17th Annual Awards Presented to Leaders in the Global HPC Community

Published November 16, 2020

SDSC received two HPCwire awards for 2020, including ‘Best Use of HPC (High-Performance Computing) in the Cloud’, and ‘Best Use of HPC in Energy’.

The San Diego Supercomputer Center (SDSC) at the University of California San Diego received two HPCwire awards for 2020, including ‘Best Use of HPC (High-Performance Computing) in the Cloud’, and ‘Best Use of HPC in Energy’.

The online publication formally announced the awards during the annual International Conference for High-Performance Computing, Networking, Storage, and Analysis, otherwise known as SC20, held in a virtual format for the first time due to the coronavirus pandemic. HPCwire recognized SDSC and its collaborators with the following honors for 2020: 

Editors’ Choice Award: Best Use of HPC in the Cloud (Use Case)

Researchers from the IceCube Neutrino Observatory and SDSC leveraged 51,000 cloud GPUs simultaneously available via commercial providers AWS, Azure, and Google to perform the largest GPU ‘cloud burst’ in history to process data from neutrino sensors buried in the ice of the South Pole. See details of the follow-up experiment

Research partners in the first experiment for which the award was given included:

  • Frank Würthwein and Igor Sfiligoi (SDSC)
  • Benedikt Riedel and David Schultz (IceCube Neutrino Observatory, University of Wisconsin – Madison)
  • Open Science Grid, HTCondor, Internet2, and Pacific Research Platform
  • The National Science Foundation

Editors’ Choice Award: Best Use of HPC in Energy

As part of an allocation from the National Science Foundation’s Extreme Science and Engineering Discovery Environment (XSEDE) program, researchers from the Georgia Institute of Technology and the Hanoi University of Science and Technology in Vietnam used SDSC's Comet supercomputer and the Stampede2 system at the Texas Advanced Computing Center (TACC) to identify four lead-free candidates for a more efficient, less expensive alternative to the silicon that is typically used in solar panels

Collaborators included Huan Tran (Georgia Institute of Technology) and Ngoc Tuoc (Hanoi University of Science and Technology) in addition to SDSC and TACC high-performance computing resources allocated via XSEDE.

Now in its 17th year, the annual HPCwire Readers’ and Editors’ Choice Awards are determined through a rigorous nomination and voting process that includes intensive reviews and selections by HPCwire’s editorial team.
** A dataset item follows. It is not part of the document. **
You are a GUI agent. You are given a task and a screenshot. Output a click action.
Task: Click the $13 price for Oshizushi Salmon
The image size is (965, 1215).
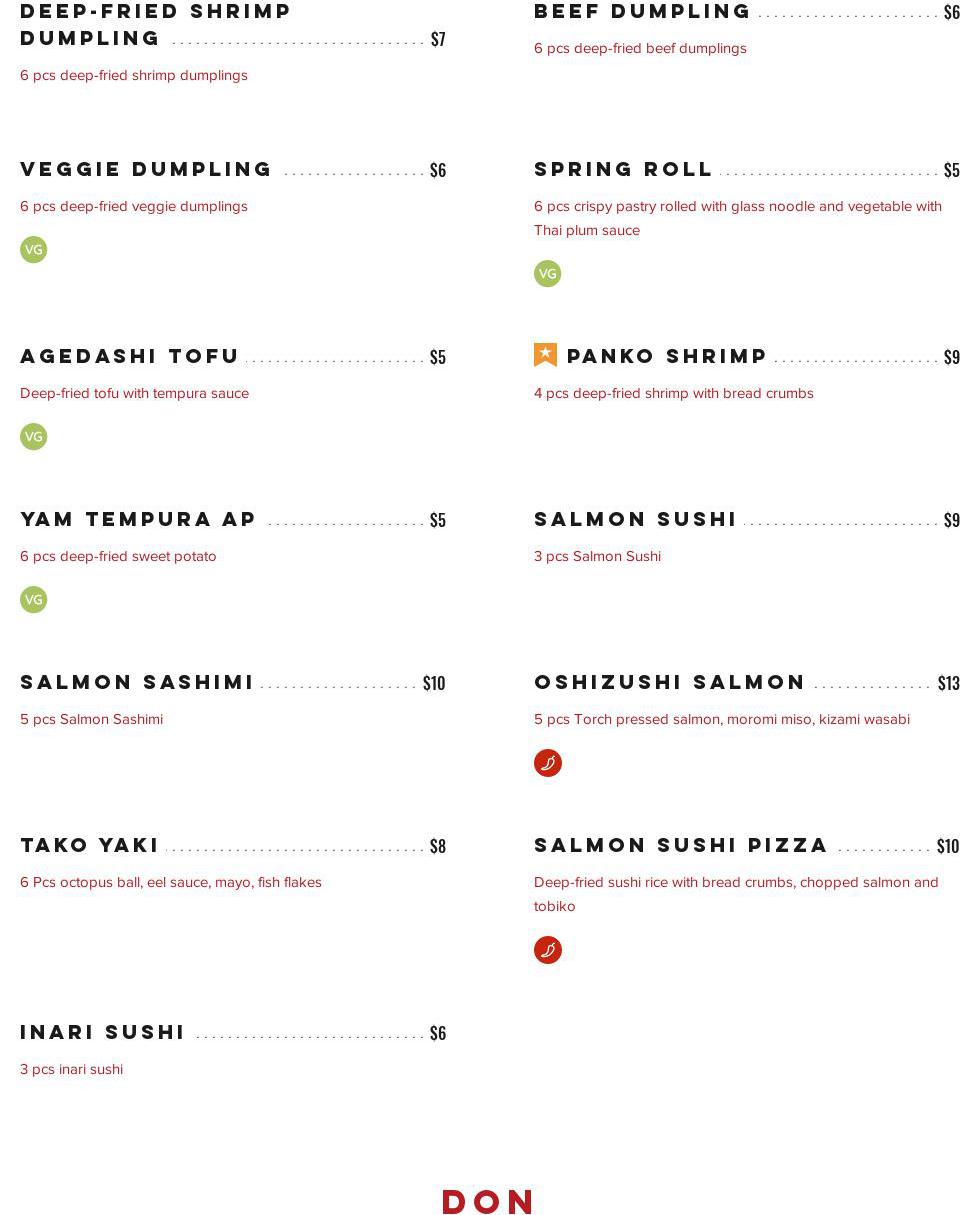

The awards represent recognition from the HPC community and have become a prominent feature of the publication. These accolades are announced each year to kick off the annual Supercomputing Conference.

“Each year we look forward to connecting with our HPC community while recognizing exceptional industry innovation at the SC conference,” said Tom Tabor, CEO of Tabor Communications and publisher of HPCwire. “While it saddens us that we cannot physically connect with one another this year, we take great pride in bringing the community together through our new digital format for the Readers’ and Editors’ Choice Awards.”

About HPCwire

HPCwire is a top news and information resource covering the fastest computers in the world and the people who run them. Started in 1986, HPCwire is the news source of choice among science, technology, and business professionals interested in high-performance and data-intensive computing. More information on the awards can be found at or on Twitter through the following hashtag: #HPCwireAwards. 

About SDSC

The San Diego Supercomputer Center (SDSC) is a leader and pioneer in high-performance and data-intensive computing, providing cyberinfrastructure resources, services, and expertise to the national research community, academia, and industry. Located on the UC San Diego campus, SDSC supports hundreds of multidisciplinary programs spanning a wide variety of domains, from astrophysics and earth sciences to disease research and drug discovery. In late 2020 SDSC will launch its newest National Science Foundation-funded supercomputer, Expanse. At over twice the performance of CometExpanse supports SDSC’s theme of ‘Computing without Boundaries’ with a data-centric architecture, public cloud integration, and state-of-the art GPUs for incorporating experimental facilities and edge computing.